Introduction

Colon cancer (CC) is the fourth most commonly diagnosed neoplasm worldwide, with cancers confined within the rectum (RC) being the eighth more frequent tumors. Collectively, colorectal cancer (CRC) is the third most common cancer worldwide, representing 11% of all cancers diagnosed1,2. The clinicopathological features of CRC can differ depending on the age of onset, the type of genomic alterations or the location of the tumor in the bowel, leading to different molecular subtypes which might benefit from a different clinical management3,4,5,6,7,8. Despite early-onset CRC (EOCRC) represents a rare entity, its incidence has steadily increased during the last couple of decades9,10. Likewise, data indicate a similar but a more alarming rise in the incidence of RC, which is projected to increase by as much as 270% by 203011. At present, EOCRC represents 18% of all diagnosed RC12. Estimated numbers of new CRC cases by age in 2020 in the US show proportions of RC as follow: 36%, 35% and 24%, for individuals younger than 50 years of age, between 50 and 64, and older than 64 years, respectively13. No data have been published analyzing Synchronous CRCs.

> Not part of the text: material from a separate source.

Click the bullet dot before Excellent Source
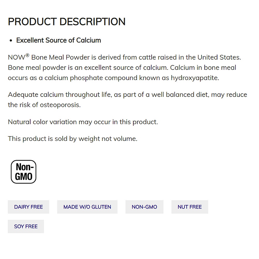The image size is (259, 259). tap(11, 41)
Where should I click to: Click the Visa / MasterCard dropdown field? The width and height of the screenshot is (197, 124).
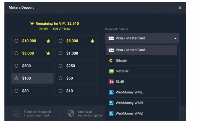[x=142, y=38]
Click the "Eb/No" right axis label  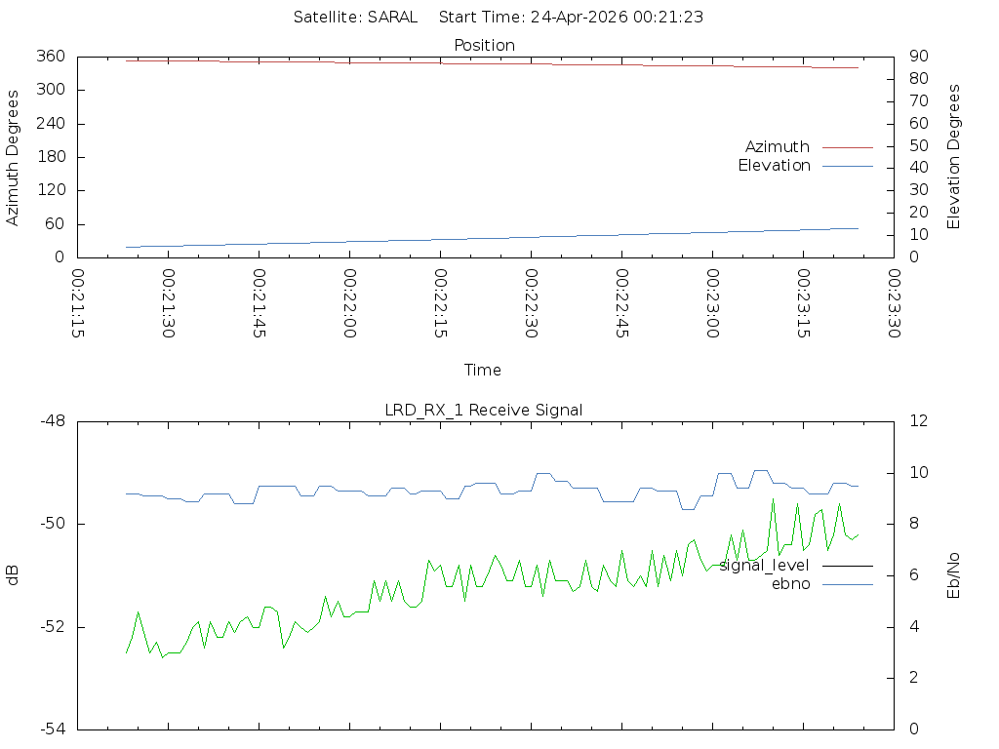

Synchronous colorectal cancer (SCRC) represents a disease profile wherein more than one primary CRC are detected in a single patient at the time of diagnosis14. Several studies have demonstrated molecular concordance between tumors within the same individual although definitive results have not yet been achieved15,16,17,18,19. Indeed, our group recently published the possible clonal origin of a subset of SCRCs diagnosed in patients without hereditary forms of CRC20, and highlighting the significance of epigenomic patterns in the development of multiple primary neoplasms21. Because pathogenesis and clinical features largely depend on the location of the tumor in the colonic mucosa, a correlation between the hypothetical molecular basis of SCRC and the anatomical location in the colon has been proposed22.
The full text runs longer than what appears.